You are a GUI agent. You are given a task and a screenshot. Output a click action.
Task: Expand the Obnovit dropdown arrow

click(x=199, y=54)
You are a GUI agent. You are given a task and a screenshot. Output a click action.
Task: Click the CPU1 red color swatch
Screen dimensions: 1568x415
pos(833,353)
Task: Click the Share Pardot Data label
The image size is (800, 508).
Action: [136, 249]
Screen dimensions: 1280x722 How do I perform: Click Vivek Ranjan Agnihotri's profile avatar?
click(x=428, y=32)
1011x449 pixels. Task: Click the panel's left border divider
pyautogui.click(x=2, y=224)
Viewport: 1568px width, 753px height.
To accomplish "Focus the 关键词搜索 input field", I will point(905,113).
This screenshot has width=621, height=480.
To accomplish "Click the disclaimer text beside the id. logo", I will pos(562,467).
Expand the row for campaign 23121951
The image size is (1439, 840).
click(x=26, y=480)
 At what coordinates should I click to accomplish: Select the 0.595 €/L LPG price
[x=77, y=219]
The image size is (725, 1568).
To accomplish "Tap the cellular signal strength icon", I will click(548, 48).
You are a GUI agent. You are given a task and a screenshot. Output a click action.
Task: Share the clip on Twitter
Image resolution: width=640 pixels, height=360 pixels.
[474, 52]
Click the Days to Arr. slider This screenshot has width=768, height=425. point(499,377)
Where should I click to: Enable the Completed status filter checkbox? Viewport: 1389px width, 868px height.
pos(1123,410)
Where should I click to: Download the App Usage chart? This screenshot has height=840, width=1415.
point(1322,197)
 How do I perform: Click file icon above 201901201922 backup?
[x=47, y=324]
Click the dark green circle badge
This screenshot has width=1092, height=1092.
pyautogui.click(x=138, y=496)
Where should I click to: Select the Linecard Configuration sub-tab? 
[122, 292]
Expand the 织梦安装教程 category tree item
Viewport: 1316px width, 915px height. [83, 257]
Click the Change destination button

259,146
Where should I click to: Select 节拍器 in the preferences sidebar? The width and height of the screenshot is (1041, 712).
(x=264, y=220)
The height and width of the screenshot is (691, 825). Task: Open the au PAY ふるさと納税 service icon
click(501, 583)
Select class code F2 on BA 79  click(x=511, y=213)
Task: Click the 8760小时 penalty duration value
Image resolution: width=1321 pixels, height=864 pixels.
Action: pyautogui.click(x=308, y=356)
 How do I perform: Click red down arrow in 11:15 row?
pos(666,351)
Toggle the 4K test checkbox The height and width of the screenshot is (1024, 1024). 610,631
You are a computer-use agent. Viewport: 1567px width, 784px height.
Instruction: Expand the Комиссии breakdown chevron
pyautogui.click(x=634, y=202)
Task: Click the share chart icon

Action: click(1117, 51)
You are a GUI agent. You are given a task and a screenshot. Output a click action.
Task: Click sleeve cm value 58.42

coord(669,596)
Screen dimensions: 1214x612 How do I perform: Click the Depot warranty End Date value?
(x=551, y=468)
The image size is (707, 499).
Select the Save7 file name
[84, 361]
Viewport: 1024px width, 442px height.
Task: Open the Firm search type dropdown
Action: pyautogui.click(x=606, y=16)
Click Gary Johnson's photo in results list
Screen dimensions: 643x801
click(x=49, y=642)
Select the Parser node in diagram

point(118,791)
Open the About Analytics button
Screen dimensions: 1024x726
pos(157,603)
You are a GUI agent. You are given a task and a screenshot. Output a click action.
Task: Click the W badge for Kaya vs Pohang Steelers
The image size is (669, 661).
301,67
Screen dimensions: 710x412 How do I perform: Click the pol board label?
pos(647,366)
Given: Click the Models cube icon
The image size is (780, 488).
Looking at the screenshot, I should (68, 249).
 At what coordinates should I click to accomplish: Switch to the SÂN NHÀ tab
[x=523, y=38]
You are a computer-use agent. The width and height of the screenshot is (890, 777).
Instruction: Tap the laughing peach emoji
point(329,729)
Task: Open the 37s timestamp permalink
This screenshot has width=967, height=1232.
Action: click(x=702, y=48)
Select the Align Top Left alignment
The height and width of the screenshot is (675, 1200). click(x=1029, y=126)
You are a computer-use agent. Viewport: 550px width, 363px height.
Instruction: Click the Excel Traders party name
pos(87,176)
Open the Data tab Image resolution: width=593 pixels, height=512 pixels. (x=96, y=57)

_The task_
Copy all the entries exactly.

_Result_
You are a GUI agent. You are given a task and a screenshot. Output a click action.
Task: Expand the Obnovit dropdown arrow

click(x=199, y=54)
You are a GUI agent. You are given a task and a screenshot. Output a click action.
Task: Click the CPU1 red color swatch
Screen dimensions: 1568x415
pos(833,353)
Task: Click the Share Pardot Data label
The image size is (800, 508).
Action: [136, 249]
Screen dimensions: 1280x722 How do I perform: Click Vivek Ranjan Agnihotri's profile avatar?
click(x=428, y=32)
1011x449 pixels. Task: Click the panel's left border divider
pyautogui.click(x=2, y=224)
Viewport: 1568px width, 753px height.
To accomplish "Focus the 关键词搜索 input field", I will point(905,113).
This screenshot has width=621, height=480.
To accomplish "Click the disclaimer text beside the id. logo", I will pos(562,467).
Expand the row for campaign 23121951
The image size is (1439, 840).
click(x=26, y=480)
 At what coordinates should I click to accomplish: Select the 0.595 €/L LPG price
[x=77, y=219]
The image size is (725, 1568).
To accomplish "Tap the cellular signal strength icon", I will click(548, 48).
You are a GUI agent. You are given a task and a screenshot. Output a click action.
Task: Share the clip on Twitter
Image resolution: width=640 pixels, height=360 pixels.
[474, 52]
Click the Days to Arr. slider This screenshot has width=768, height=425. point(499,377)
Where should I click to: Enable the Completed status filter checkbox? Viewport: 1389px width, 868px height.
pos(1123,410)
Where should I click to: Download the App Usage chart? This screenshot has height=840, width=1415.
point(1322,197)
 How do I perform: Click file icon above 201901201922 backup?
[x=47, y=324]
Click the dark green circle badge
This screenshot has width=1092, height=1092.
pyautogui.click(x=138, y=496)
Where should I click to: Select the Linecard Configuration sub-tab? 
[122, 292]
Expand the 织梦安装教程 category tree item
Viewport: 1316px width, 915px height. [83, 257]
Click the Change destination button

259,146
Where should I click to: Select 节拍器 in the preferences sidebar? The width and height of the screenshot is (1041, 712).
(x=264, y=220)
The height and width of the screenshot is (691, 825). Task: Open the au PAY ふるさと納税 service icon
click(501, 583)
Select class code F2 on BA 79  click(x=511, y=213)
Task: Click the 8760小时 penalty duration value
Image resolution: width=1321 pixels, height=864 pixels.
Action: pyautogui.click(x=308, y=356)
 How do I perform: Click red down arrow in 11:15 row?
pos(666,351)
Toggle the 4K test checkbox The height and width of the screenshot is (1024, 1024). 610,631
You are a computer-use agent. Viewport: 1567px width, 784px height.
Instruction: Expand the Комиссии breakdown chevron
pyautogui.click(x=634, y=202)
Task: Click the share chart icon

Action: click(1117, 51)
You are a GUI agent. You are given a task and a screenshot. Output a click action.
Task: Click sleeve cm value 58.42

coord(669,596)
Screen dimensions: 1214x612 How do I perform: Click the Depot warranty End Date value?
(x=551, y=468)
The image size is (707, 499).
Select the Save7 file name
[84, 361]
Viewport: 1024px width, 442px height.
Task: Open the Firm search type dropdown
Action: pyautogui.click(x=606, y=16)
Click Gary Johnson's photo in results list
Screen dimensions: 643x801
click(x=49, y=642)
Select the Parser node in diagram

point(118,791)
Open the About Analytics button
Screen dimensions: 1024x726
pos(157,603)
You are a GUI agent. You are given a task and a screenshot. Output a click action.
Task: Click the W badge for Kaya vs Pohang Steelers
The image size is (669, 661).
301,67
Screen dimensions: 710x412 How do I perform: Click the pol board label?
pos(647,366)
Given: Click the Models cube icon
The image size is (780, 488).
Looking at the screenshot, I should (68, 249).
 At what coordinates should I click to accomplish: Switch to the SÂN NHÀ tab
[x=523, y=38]
You are a computer-use agent. The width and height of the screenshot is (890, 777).
Instruction: Tap the laughing peach emoji
point(329,729)
Task: Open the 37s timestamp permalink
This screenshot has width=967, height=1232.
Action: click(x=702, y=48)
Select the Align Top Left alignment
The height and width of the screenshot is (675, 1200). click(x=1029, y=126)
You are a computer-use agent. Viewport: 550px width, 363px height.
Instruction: Click the Excel Traders party name
pos(87,176)
Open the Data tab Image resolution: width=593 pixels, height=512 pixels. (x=96, y=57)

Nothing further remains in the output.